In this country, I think it’s safe to say that the go to method for dealing with unpleasant emotions: stress, anxiety, heart-break and so on, is to get drunk. We drink to let go, relax and forget. It doesn’t deal with the emotion, it just temporarily suppresses it.  It’s basically a way of avoiding feeling what you’re feeling.

The mindfulness approach, in contrast, is to ‘sit with’ you emotion, and allow it to express itself to its fullest extent. The idea is to focus your attention on the feeling and curiously investigate where you can feel it (e.g. stomach, chest, jaw) and what it feels like (e.g. heaviness, tightening, stabbing pain).
What happens if you don’t so this is that the emotion will probably become buried in your body as tension – a tight jaw, knots in you back, an impatience in your mood, and or it will come back again even bigger than before.
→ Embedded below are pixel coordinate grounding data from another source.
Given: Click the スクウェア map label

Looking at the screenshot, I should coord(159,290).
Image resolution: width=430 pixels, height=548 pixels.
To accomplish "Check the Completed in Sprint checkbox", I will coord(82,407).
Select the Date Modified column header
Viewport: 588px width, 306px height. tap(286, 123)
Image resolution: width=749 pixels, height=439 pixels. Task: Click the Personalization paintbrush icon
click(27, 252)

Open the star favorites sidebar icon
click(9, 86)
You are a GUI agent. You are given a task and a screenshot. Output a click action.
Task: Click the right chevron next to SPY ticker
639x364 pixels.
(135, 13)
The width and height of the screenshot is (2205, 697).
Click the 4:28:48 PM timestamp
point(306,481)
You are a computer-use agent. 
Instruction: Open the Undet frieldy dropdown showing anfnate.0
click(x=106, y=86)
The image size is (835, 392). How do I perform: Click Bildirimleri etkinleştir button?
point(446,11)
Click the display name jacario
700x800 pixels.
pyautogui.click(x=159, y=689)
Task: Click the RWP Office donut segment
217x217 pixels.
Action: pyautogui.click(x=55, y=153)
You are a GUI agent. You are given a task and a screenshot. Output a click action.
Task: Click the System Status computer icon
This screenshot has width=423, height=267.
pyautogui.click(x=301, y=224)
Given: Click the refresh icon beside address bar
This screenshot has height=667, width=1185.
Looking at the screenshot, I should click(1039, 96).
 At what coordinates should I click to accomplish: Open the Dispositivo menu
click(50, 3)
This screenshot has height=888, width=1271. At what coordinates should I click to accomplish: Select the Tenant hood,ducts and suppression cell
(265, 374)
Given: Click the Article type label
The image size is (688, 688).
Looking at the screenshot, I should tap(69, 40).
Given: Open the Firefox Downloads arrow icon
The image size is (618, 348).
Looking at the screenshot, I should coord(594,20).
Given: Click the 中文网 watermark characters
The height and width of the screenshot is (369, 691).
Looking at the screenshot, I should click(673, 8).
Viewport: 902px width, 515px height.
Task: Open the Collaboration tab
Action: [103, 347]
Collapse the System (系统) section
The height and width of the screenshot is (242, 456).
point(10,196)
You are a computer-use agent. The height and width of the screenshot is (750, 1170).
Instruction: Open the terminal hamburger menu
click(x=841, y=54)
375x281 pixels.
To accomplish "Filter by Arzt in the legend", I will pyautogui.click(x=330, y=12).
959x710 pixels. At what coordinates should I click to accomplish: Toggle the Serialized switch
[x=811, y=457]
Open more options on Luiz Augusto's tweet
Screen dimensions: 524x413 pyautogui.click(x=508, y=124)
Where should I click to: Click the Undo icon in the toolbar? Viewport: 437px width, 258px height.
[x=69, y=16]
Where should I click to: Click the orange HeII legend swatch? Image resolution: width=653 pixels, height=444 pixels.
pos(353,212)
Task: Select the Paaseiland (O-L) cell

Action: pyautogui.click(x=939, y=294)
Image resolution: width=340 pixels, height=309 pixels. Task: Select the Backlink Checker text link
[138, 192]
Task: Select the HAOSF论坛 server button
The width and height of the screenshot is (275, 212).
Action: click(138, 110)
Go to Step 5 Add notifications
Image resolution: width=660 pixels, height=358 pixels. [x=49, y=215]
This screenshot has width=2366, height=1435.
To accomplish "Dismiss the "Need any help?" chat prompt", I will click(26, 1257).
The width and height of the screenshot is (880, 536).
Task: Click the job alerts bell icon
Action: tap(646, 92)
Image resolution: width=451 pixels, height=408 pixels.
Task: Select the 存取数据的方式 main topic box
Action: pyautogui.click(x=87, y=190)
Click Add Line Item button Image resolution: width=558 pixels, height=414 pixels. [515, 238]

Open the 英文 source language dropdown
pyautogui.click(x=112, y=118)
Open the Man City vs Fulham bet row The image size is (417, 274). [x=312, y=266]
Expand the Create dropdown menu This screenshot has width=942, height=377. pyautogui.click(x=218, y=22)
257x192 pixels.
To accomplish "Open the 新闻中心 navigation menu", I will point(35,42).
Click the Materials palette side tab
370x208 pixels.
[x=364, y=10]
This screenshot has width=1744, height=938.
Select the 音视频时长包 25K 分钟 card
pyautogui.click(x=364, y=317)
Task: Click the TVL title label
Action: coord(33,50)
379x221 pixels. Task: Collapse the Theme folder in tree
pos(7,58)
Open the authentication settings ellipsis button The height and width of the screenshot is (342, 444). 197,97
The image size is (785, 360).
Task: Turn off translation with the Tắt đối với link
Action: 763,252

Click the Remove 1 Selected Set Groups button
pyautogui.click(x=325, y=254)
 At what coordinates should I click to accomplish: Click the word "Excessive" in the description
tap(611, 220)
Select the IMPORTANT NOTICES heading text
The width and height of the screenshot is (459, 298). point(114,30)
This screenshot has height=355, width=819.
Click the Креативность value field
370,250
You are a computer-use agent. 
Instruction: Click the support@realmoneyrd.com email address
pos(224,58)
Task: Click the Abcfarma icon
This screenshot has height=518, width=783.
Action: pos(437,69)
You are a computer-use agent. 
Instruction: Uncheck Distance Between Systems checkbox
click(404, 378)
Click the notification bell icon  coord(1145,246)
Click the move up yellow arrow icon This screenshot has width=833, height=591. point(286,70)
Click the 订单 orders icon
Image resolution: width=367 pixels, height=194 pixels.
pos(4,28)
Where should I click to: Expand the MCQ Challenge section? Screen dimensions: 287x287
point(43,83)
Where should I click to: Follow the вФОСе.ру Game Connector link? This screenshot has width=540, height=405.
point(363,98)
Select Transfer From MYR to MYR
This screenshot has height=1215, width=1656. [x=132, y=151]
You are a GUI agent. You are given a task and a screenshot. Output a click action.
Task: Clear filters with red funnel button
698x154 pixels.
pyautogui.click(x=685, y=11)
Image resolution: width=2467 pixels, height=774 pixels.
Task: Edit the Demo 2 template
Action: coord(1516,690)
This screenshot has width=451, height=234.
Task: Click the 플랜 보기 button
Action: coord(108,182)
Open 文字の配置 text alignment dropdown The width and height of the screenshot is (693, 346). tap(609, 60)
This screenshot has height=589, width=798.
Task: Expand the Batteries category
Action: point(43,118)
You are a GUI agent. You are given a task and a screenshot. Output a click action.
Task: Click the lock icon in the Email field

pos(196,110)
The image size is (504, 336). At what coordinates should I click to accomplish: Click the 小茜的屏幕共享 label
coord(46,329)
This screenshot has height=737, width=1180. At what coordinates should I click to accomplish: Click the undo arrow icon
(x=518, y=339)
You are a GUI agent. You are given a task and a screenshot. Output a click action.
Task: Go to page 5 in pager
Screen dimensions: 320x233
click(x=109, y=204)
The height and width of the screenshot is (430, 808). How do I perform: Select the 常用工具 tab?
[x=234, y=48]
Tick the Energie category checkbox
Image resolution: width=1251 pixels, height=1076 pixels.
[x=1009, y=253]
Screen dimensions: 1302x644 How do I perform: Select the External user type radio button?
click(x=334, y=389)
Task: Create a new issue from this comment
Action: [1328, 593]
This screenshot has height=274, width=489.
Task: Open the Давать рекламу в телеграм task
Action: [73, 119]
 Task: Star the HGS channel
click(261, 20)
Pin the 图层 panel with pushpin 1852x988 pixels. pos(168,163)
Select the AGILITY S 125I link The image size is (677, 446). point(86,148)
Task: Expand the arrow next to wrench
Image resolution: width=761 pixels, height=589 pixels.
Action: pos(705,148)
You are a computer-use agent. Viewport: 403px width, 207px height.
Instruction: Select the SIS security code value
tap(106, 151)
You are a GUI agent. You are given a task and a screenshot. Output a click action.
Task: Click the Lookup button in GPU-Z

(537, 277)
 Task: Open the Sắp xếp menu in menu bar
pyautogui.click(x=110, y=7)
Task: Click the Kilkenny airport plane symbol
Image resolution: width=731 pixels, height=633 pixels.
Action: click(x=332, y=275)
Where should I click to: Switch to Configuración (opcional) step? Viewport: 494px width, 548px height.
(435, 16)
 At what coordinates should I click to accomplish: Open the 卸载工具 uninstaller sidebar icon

An emotion is your body trying to tell you something, and if you don’t listen, it usually shouts louder. This can result, as I have both experienced and witnessed in others, as rage or a panic attack that seems to come from nowhere, or all manner of manifestations that you’d probably rather avoid.

So one thing you practise in mindfulness is listening to the body more. This can be in the form of a body scan such as this one, in which you try to feel each part of your body in turn and notice what sensations are there.

Once you’re feeling a sensation, the practise is then to allow it to be there. Not to tense up, not to distract yourself away from it, not to carry on working and hope it will go away. Imagine the stress, anxiety or anger is knocking at your door, and instead of putting the bolt across you welcome them in as an old friend. This approach is beautifully described in the poem The Guest House by Jelaluddin Rumi.

And what to do with tension that seems to be stuck in you body? Well, we’d do well to learn from polar bears, who, after a stressful experience shake their bodies to dissipate the emotion, as you can see in this video. I finding stretching, singing and dancing are good ways to release tension. Also clenching and releasing the tense area can really help.

So although it goes against our cultural ‘wisdom’, next time you’re feeling an unpleasant feeling, try it for yourself. Stop what you’re doing, close your eyes, investigate what it feels like and see if you can allow that sensation to be there. Try not to analyse why you’re feeling like that and especially don’t start blaming yourself or others.

Try being a bit playful with it. Sometimes I sing to myself (to the tune of The Sound of Silence) “Hello tension my old friend, I’ve come to talk with you again…” It usually brings a smile to my face!

My somewhat counter-intuitive conclusion is that the way to be happy, is to allow yourself to feel sad. It might feel scary, but it’s not as bad as what happens when you bottle it up.